ANALYSIS/OPINION
Some books should be sprinted through so as to not waste too much of your life. Either the content or the execution of the material doesn’t warrant slowing down. Just grab the good stuff and head on to the next volume.
But some books reward a more deliberate reading of their pages. These you think through carefully, chewing on the text like a cow works its cud.
Such is the case with a new book by Jonathan Leeman titled, “Political Church: The Local Assembly as Embassy of Christ’s Rule” (InterVarsity Press, 2016).
Leeman, a pastor at Capitol Hill Baptist Church in Washington D.C., works for 400 pages, opening with an explanation and critique of political liberalism (in the philosophical sense of the word, not the “left vs. right” sense). But the meat of the book is his development of a biblical theology of politics. That is to say, Leeman explains “politics” according to what the Bible says — from Genesis to Revelation.
Like I said, this isn’t fast-food reading. You can’t eat it quick, but it will leave you feeling nourished.
Here’s an excerpt from Leeman’s opening preface:
This book has two main goals. The first is to replace the map of politics and religion that many Christians have been using since the democratic revolutions of the eighteenth century with a more biblical one. The second is to explain where the local church fits onto this redrawn map as a political institution or embassy of Christ’s rule.
…Generally, we think of the public square as the place for politics, while the private domiciles of home and church are reserved for religion, even if we maintain that the boundary between them is porous.
This is the map I want to help throw out. Church and state are separate institutions with different jurisdictions. Neither should confuse itself for the other. One bears the sword, while the other bears the keys of the kingdom. Yet the work of each is set on a landscape where politics and religion are wholly coterminous, like two circle lenses placed perfectly on top of one another. The public square is nothing more or less than a battleground of gods. And the church is a political institution inhabited by citizens of heaven who bear a distinctly political message: Jesus is king.
The division between politics and religion, I dare say, is an ideological ploy. …[T]he public square is inevitably slanted toward the secularist and materialist. Public conversation is ideologically rigged. The secularist can bring his or her god. I cannot bring mine because his name starts with a capital letter and I didn’t make him up.
Meanwhile, churches err in one of two directions. Either they falsely claim to be spiritual, not political, and so fail to take the stands that they should. The Church of England in South Africa’s refusal to address the matter of apartheid is one such example. Or they convince themselves that political advocacy in the public square is their most important work and distract themselves from their primary mission: being the church.

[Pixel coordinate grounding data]
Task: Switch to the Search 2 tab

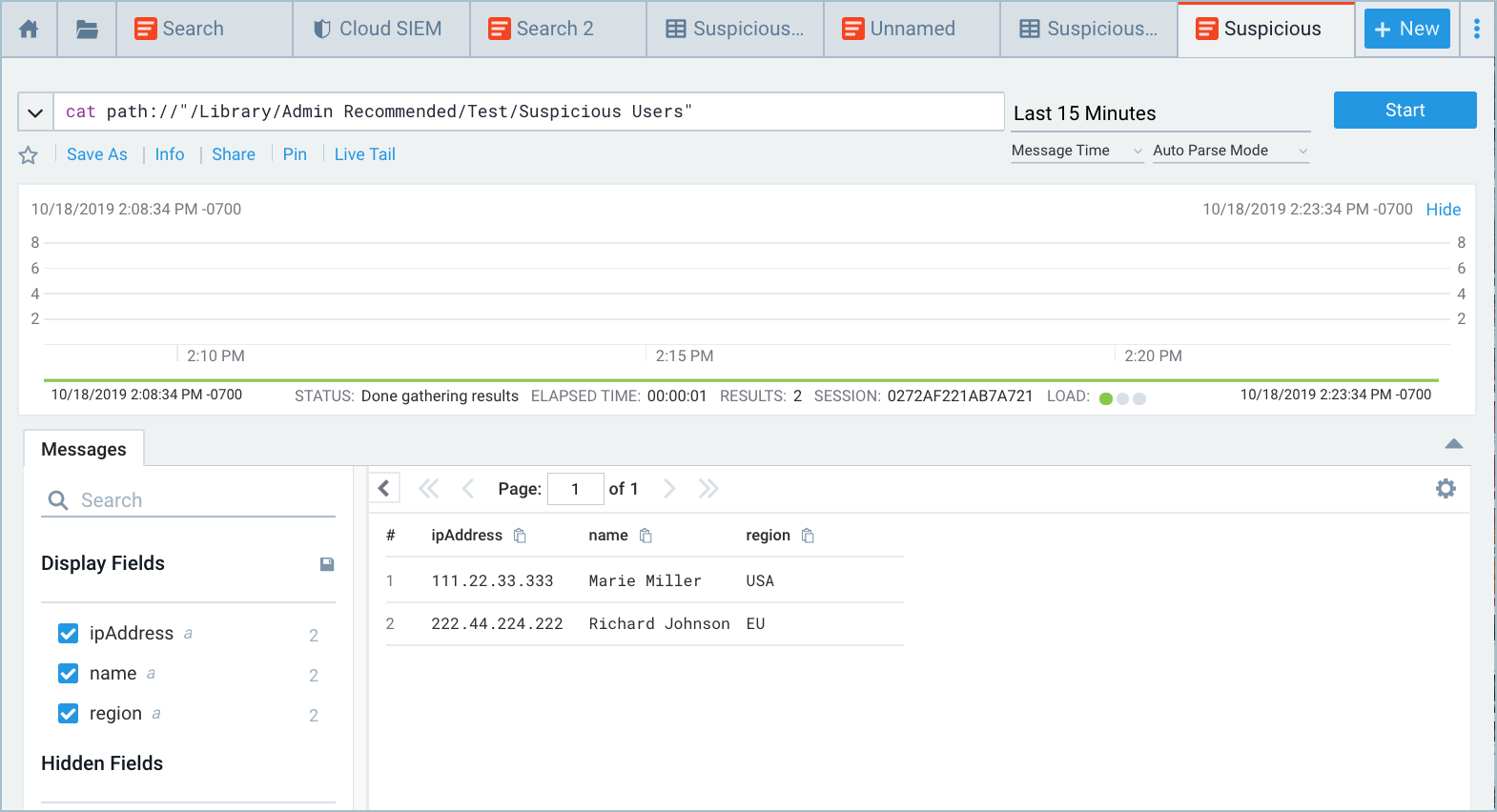Action: [557, 30]
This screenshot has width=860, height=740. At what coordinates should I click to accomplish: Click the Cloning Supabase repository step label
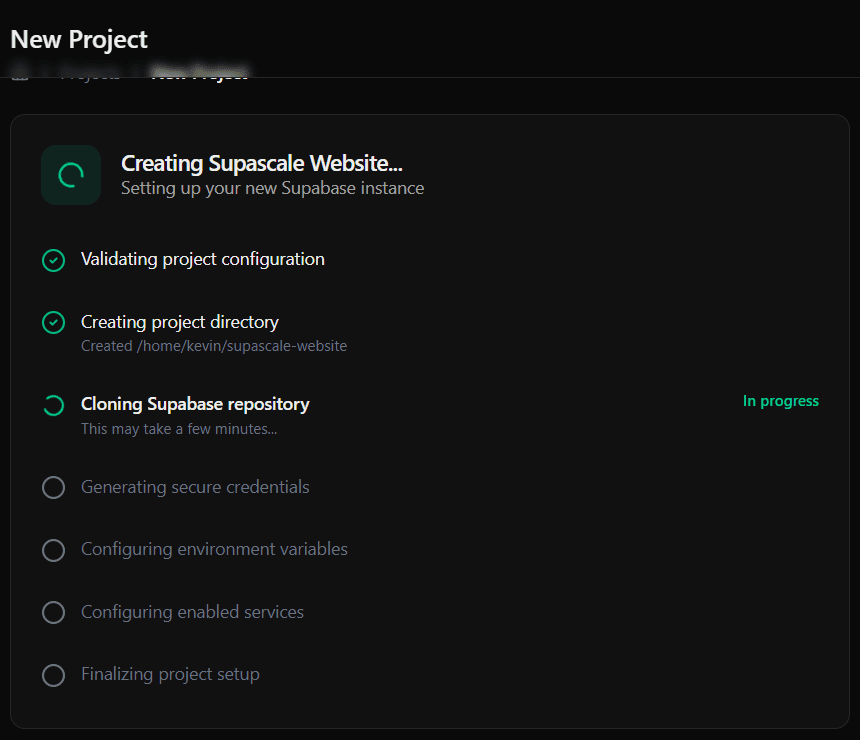[x=194, y=404]
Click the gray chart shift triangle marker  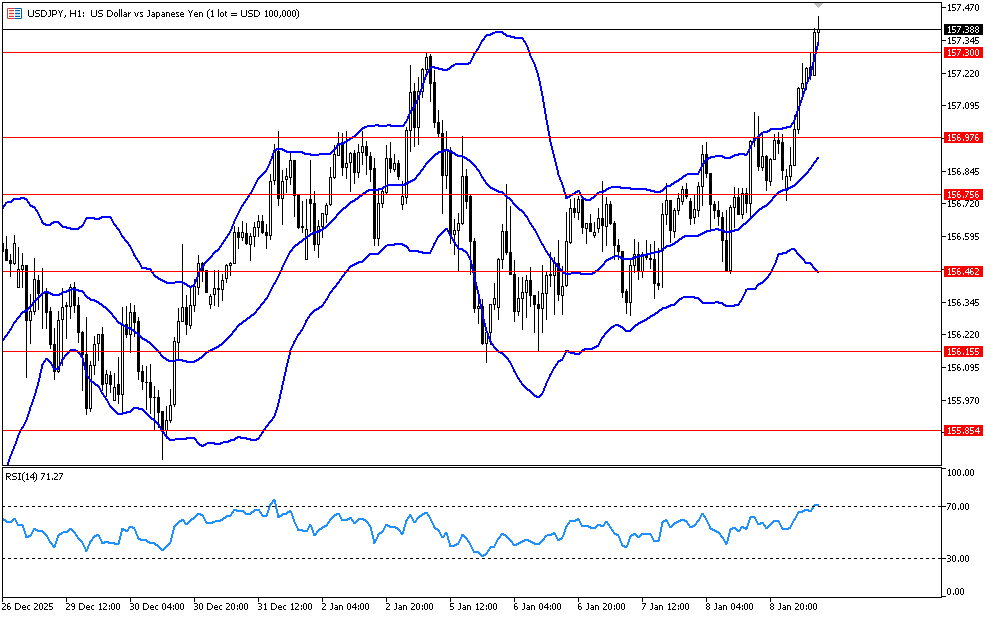coord(819,6)
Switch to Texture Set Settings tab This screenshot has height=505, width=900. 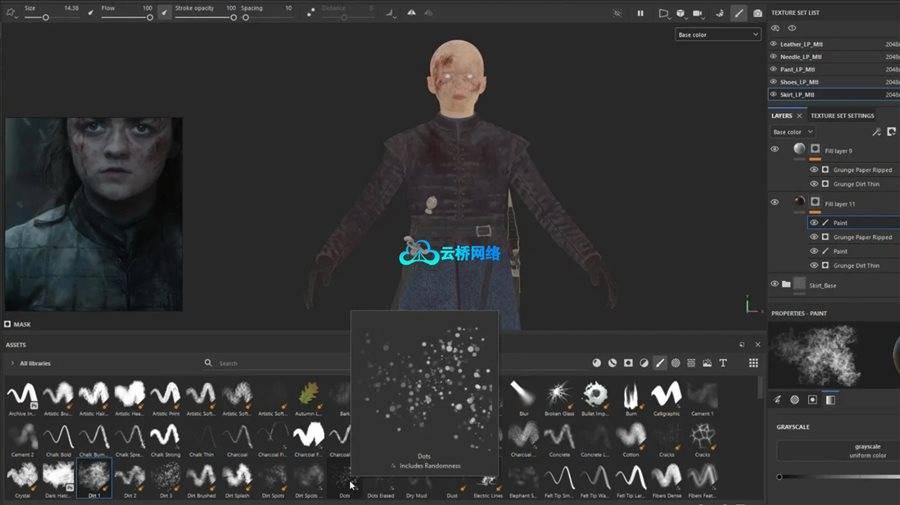tap(842, 115)
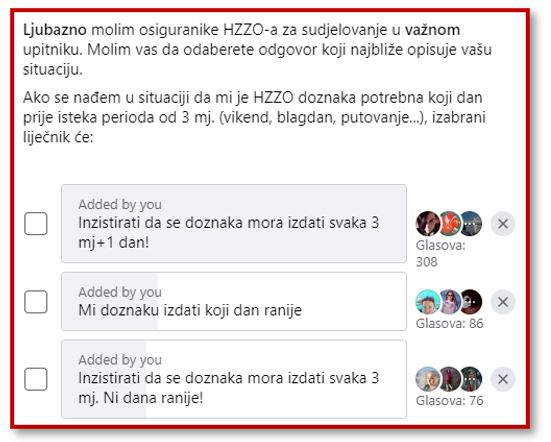The height and width of the screenshot is (442, 551).
Task: View the black voter avatar above Glasova: 86
Action: 471,302
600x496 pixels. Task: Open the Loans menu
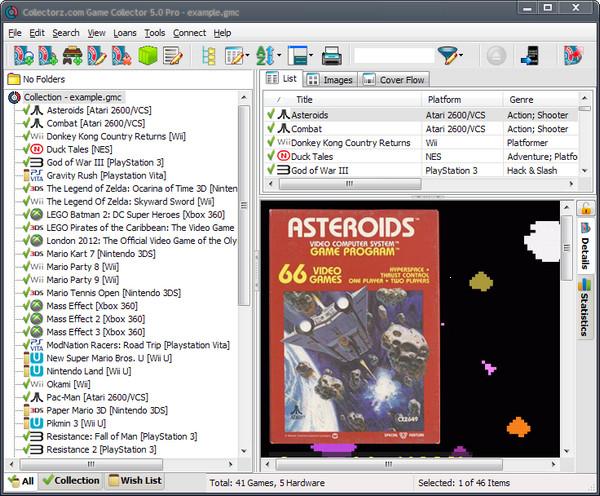125,33
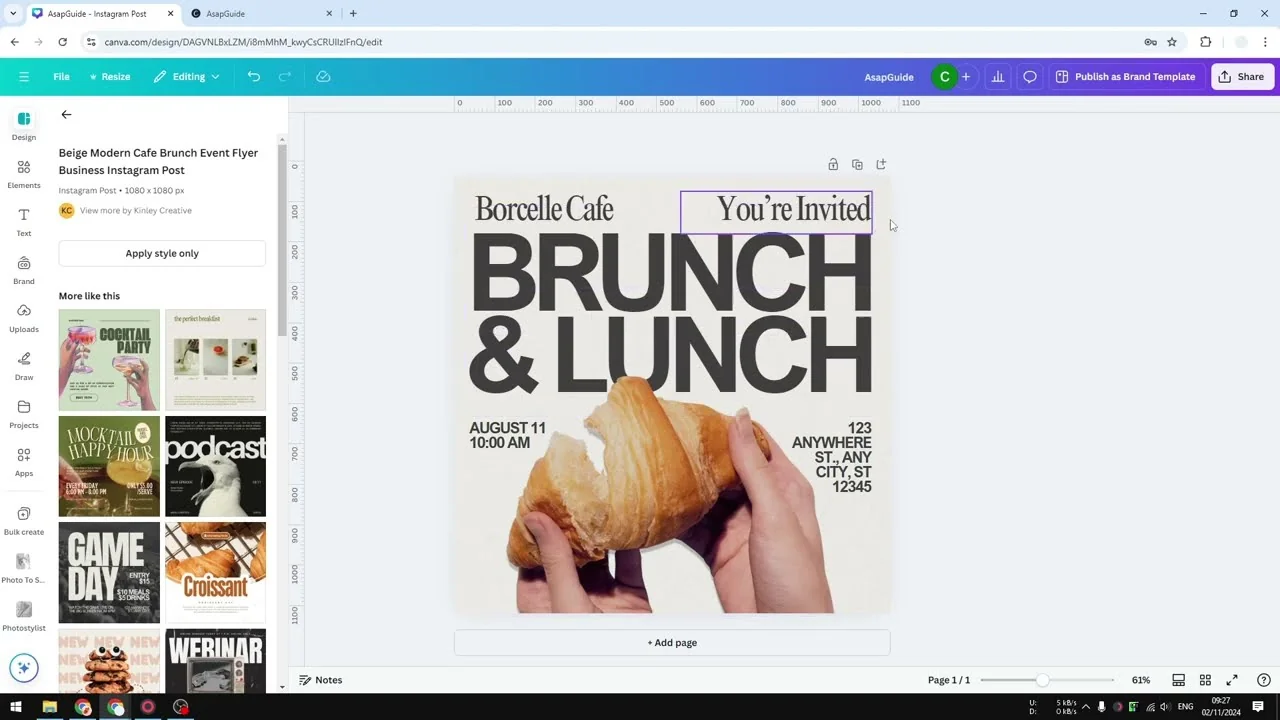Select the Cocktail Party template thumbnail

click(x=108, y=360)
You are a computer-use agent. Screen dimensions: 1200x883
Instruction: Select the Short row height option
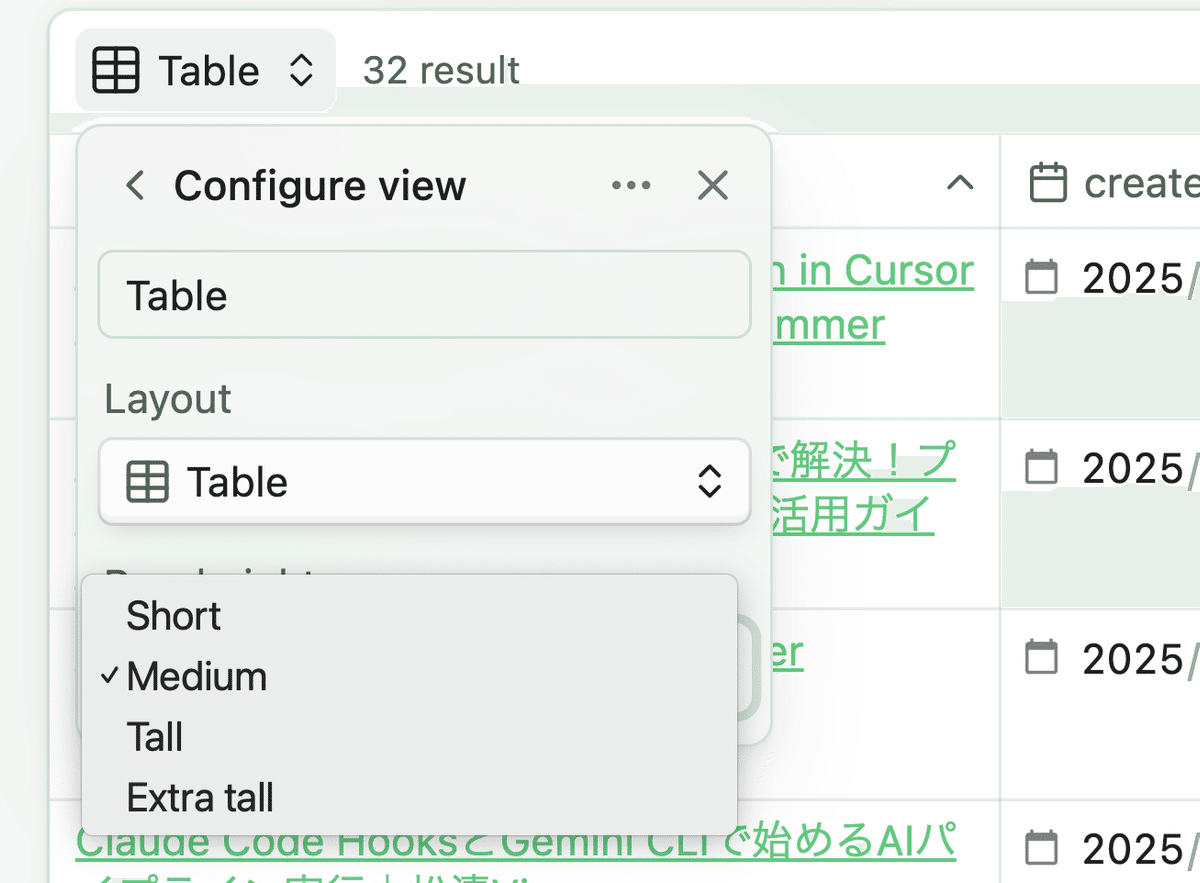[x=174, y=616]
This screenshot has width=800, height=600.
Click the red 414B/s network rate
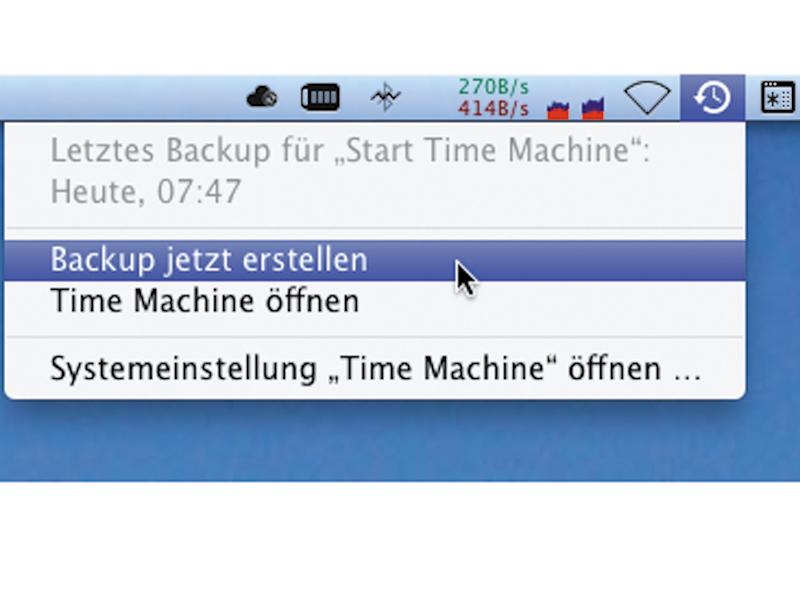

- Task prompt
Please type out the passage of the book review starting at "But some books" and ending at "(InterVarsity Press, 2016).".

- Answer to this problem
But some books reward a more deliberate reading of their pages. These you think through carefully, chewing on the text like a cow works its cud.
Such is the case with a new book by Jonathan Leeman titled, “Political Church: The Local Assembly as Embassy of Christ’s Rule” (InterVarsity Press, 2016).